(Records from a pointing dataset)
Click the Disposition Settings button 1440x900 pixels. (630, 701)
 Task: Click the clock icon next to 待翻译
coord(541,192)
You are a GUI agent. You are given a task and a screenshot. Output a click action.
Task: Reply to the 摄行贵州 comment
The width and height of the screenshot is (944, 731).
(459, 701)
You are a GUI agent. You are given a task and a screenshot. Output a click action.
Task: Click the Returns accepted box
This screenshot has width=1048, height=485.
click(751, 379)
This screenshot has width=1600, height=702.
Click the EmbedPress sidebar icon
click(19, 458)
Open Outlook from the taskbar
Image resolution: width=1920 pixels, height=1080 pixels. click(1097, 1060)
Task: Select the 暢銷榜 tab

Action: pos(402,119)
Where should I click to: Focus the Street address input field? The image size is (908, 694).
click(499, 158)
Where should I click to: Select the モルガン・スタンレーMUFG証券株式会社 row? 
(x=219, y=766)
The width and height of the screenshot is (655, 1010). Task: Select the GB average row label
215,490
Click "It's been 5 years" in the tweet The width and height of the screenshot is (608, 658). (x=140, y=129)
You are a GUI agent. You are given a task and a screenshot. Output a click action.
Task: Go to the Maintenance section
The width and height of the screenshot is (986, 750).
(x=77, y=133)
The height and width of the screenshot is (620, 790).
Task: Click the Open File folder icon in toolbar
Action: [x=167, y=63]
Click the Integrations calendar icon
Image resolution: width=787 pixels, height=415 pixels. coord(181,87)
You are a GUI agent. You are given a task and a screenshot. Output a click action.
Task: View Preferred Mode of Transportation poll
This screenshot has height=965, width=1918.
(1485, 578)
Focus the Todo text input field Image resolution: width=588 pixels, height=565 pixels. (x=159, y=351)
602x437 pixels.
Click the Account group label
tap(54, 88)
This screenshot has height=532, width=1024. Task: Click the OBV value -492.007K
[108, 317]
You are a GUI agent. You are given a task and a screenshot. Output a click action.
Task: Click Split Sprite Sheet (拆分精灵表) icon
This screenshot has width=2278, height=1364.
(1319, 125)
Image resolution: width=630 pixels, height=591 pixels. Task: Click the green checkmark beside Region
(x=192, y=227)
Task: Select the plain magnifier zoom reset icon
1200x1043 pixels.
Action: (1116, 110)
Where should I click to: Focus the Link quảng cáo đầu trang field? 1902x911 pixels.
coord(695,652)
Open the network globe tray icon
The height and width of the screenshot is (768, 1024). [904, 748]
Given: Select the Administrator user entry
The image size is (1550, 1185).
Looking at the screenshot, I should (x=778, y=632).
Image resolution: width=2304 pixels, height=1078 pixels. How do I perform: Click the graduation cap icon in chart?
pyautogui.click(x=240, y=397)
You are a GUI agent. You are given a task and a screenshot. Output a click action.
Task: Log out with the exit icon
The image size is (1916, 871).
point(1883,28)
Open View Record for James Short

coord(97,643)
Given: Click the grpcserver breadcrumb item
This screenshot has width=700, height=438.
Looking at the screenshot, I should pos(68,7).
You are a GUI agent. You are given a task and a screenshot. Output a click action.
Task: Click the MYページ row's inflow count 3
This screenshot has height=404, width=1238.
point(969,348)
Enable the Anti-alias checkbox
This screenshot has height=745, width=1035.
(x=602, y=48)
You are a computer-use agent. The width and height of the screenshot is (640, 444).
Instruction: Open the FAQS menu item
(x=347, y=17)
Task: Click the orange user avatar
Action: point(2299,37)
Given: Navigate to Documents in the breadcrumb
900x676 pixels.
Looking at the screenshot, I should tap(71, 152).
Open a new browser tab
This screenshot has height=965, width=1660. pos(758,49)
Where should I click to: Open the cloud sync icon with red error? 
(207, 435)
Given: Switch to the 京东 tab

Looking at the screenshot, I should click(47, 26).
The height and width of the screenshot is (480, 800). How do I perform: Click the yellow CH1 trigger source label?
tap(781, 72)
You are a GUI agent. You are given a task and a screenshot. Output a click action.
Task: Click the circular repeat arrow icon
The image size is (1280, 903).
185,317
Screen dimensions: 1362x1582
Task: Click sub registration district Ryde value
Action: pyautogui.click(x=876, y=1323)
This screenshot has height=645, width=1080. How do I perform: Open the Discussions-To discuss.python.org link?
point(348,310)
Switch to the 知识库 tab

(WHAT THIS TASK INVOLVES): Which lines in the records contain the word "should", with letter case matching exactly? Pull out each of those lines in full.

(SOLUTION TO THIS TASK):
Where should I click to: Focus the Street address input field? The image size is (908, 694).
Where should I click to: Select the モルガン・スタンレーMUFG証券株式会社 row? 
Where should I click to: Focus the Link quảng cáo đầu trang field? 1902x911 pixels.
Looking at the screenshot, I should (x=778, y=632).
Looking at the screenshot, I should pos(68,7).
Looking at the screenshot, I should tap(71, 152).
Where should I click to: Open the cloud sync icon with red error? 
Looking at the screenshot, I should click(47, 26).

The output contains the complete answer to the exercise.